Terminada essa primeira experiência, retornei dias depois para prosseguir no tratamento prescrito. Nova "tortura"( acho mesmo que como resultado das guerras vividas pelo Vietnã, seja contra Franceses ou Americanos, deixou o pessoal especializado nessa Arte), pois dessa vez Miss Saigon superou todas as expectativas. Além de fazer uso da infernal anestesia em duas ocasiões, manteve o cotovelo apoiado sobre minhas costelas o tempo todo, o que me fez, ao chegar em casa, encarar algumas massagens com "Gelol" ou coisa parecida e que pode ser encontrado por aqui.
Mas parece que o pior passou. Depois de tudo isso estou com alguns acessórios bucais completamente renovados, revestidos com capas especiais que por aqui chamam de crown ( coroa). Bom trabalho mesmo, apesar do massacre. Melhor ainda pelo preço, que se não é tão camarada quanto os que meu amigo Dr.
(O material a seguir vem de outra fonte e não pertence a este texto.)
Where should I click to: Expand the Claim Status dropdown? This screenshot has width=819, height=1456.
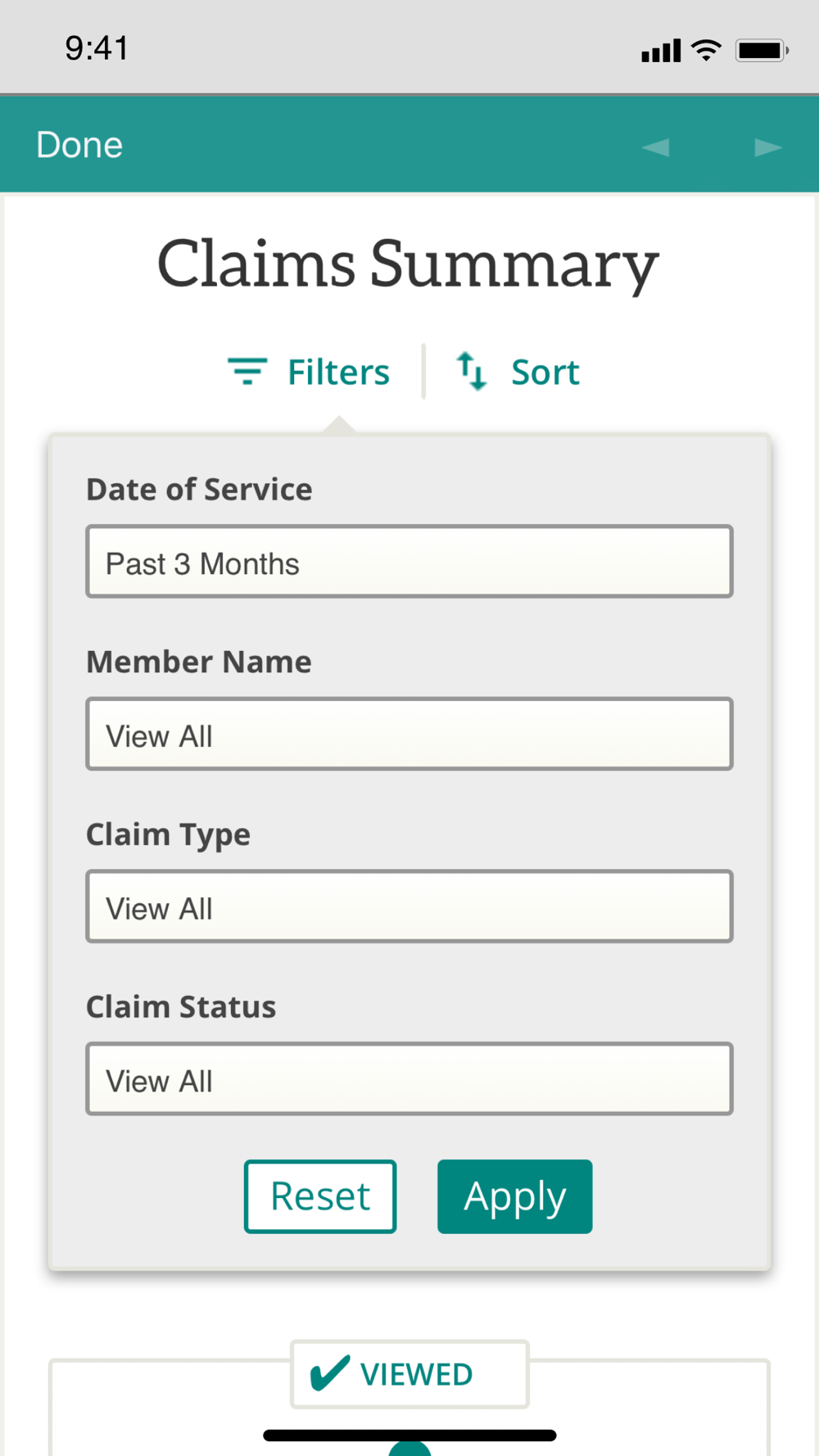click(x=410, y=1078)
Jorge Jaskulski sempre me cobrou aí em Porto, pelo menos também não chegou a ser tão assustador assim.
Parece que por unanimidade a familia ficou satisfeita com os resultados. Em alguns meses mais adiante já temos programado um novo encontro com aqueles aparelhos estranhos dos consultórios dentários e, mais uma vez, nos submetermos à habilidade da enigmática e mascarada Miss Saigon e de suas Assistentes.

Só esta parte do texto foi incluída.